■ Short task A ■
In the discussion of Midnight is a Place, what day of the week was October 30th 1842?
■ Short task B ■
Go on with the discussion of Midnight is a Place, starting after its final sentence.

■ Quoted passage ■
□ □ □ □

Midnight at midwinter

A grim-looking Grimsby, in the 19th century

We come now to the penultimate post in a series of discussions of Joan Aiken’s Midnight is a Place (1974). We know to the year and the day when the novel opens — 30th October 1842 — which is explicitly noted in the first few pages by one of the protagonists. This gives us both a starting point for the action and also a hint as to the kind of themes and concepts the author may be including as the story develops.

Over ten chapters I calculate that the plot takes us from the last days of October to the last day of the year. And, if I am correct to assume that Midnight is a Place can be retrospectively included in the series of novels that began with The Wolves of Willoughby Chase (1962) then this 1842 date will prove crucial in determining the chronology of the Wolves Chronicles after the end of Dido and Pa (1987).

Part of 1842 calendar, from timeanddate.com

30th October is obviously the day before Halloween. In the first chapter a number of events take place: Lucas, after expressing his loneliness, discovers that he is to be joined by young Anna-Marie Murgatroyd (who speaks only French) and is sent to visit Midnight Mill for the first time. According to timeanddate.com October 30th 1842 was a Sunday.

Monday October 31st opens Chapter Two. This is Lucas’ birthday, when he turns thirteen, and also Halloween. It’s rather suggestive, this combination of the unlucky number 13 and this night preceding All Hallows Day, and therefore tempting to think that the author did this intentionally (if somewhat surreptitiously) to prepare us for any unfortunate events to come. In addition, this day sees Lucas’ second visit to the mill, when the so far disagreeable Anna-Marie accompanies him, and spots the estate’s icehouse looking like a little hillock with a thorn tree on top and an opening in the side. When she asks if someone lives in the ‘cave’

‘A witch–‘ Lucas was beginning, but Mr Oakapple interrupted him with a frown.
‘What nonsense. Don’t let me hear you frighten the child with such tales.’

Lucas had however seen ‘the figure of an old woman dressed in grey slipping into the cave’ once or twice, in twilight and at a distance. What could she possibly be, he thinks, but a witch?

□ □ □ □

■ Recorded data ■
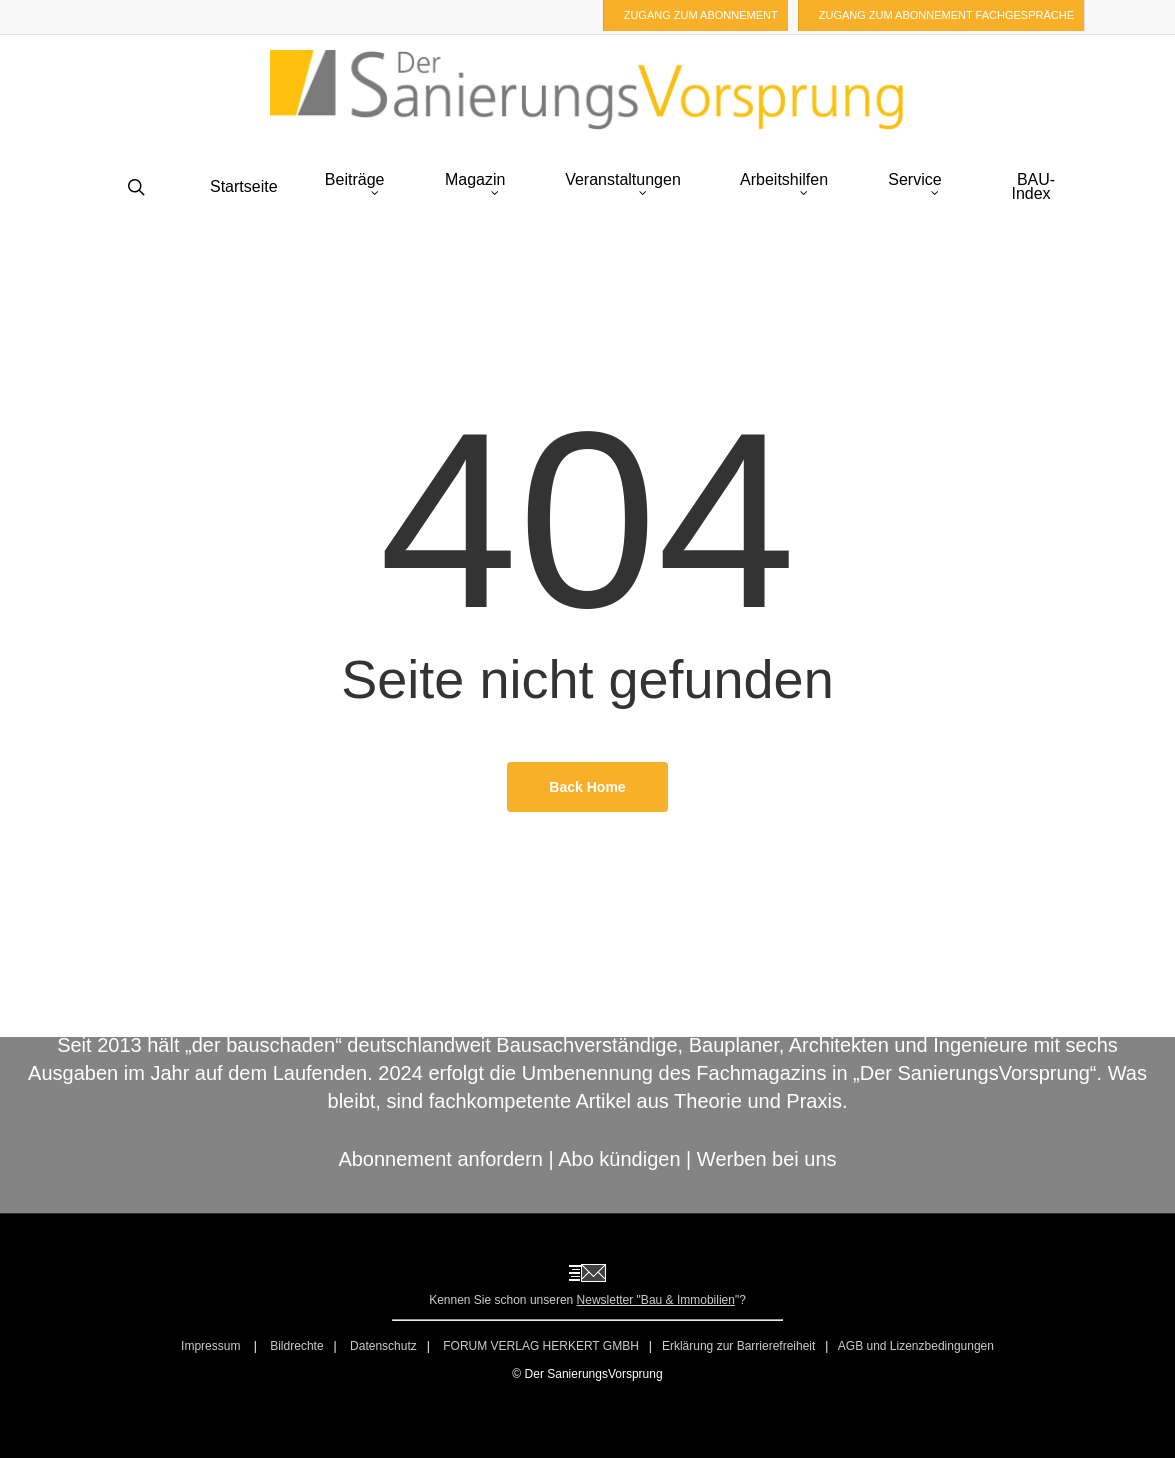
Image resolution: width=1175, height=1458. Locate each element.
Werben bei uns (767, 1159)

□ □ □ □

■ Exercise result A ■
Sunday

■ Exercise result B ■
At the mill an attempted strike led by Davey Scatcherd takes place but is put down. It starts to snow.

In reality, the winter 1842-3 was reportedly “remarkably mild” — as was the following December 1843-4 — with Central England Temperature values respectively 7.2 and 7.4°C, around 45°F. This was between 2 and 3°C above the mean for the two and a half centuries of weather statistics kept right up to the present. Even in Yorkshire there was no snow in November 1842. In this alternative history however Dickensian winters are de rigueur, allowing that regular influx of hardy, cold-loving Siberian wolves, though none appear in this instalment.

* * * * *

Now, a little digression. It is curious that Joan Aiken frequently begins her Wolves Chronicles (and not just these stories) in autumn, with a hint of snowy winter weather, and Midnight is a Place is no exception. Here is a synopsis of how it has been so far:

The Wolves of Willoughby Chase begins during the winter of 1832-3 (I estimate it to be early December)
Black Hearts in Battersea ends at Christmastide 1833
Night Birds in Nantucket begins in October 1834, north of the Arctic circle

Then there is a hiatus, with two later titles — The Stolen Lake (late summer 1835?) and Limbo Lodge (autumn 1835 or early 1836?) — inserted in the chronology, thereby adding unforeseen complications to the timeline

The Whispering Mountain begins late autumn, probably late October or early November, perhaps in 1834
The Cuckoo Tree starts either at the beginning of November 1835 (because Simon and Sophie are not yet eighteen, which they would be in 1836) or else November 1836 (to allow Dido to complete her round the world journey)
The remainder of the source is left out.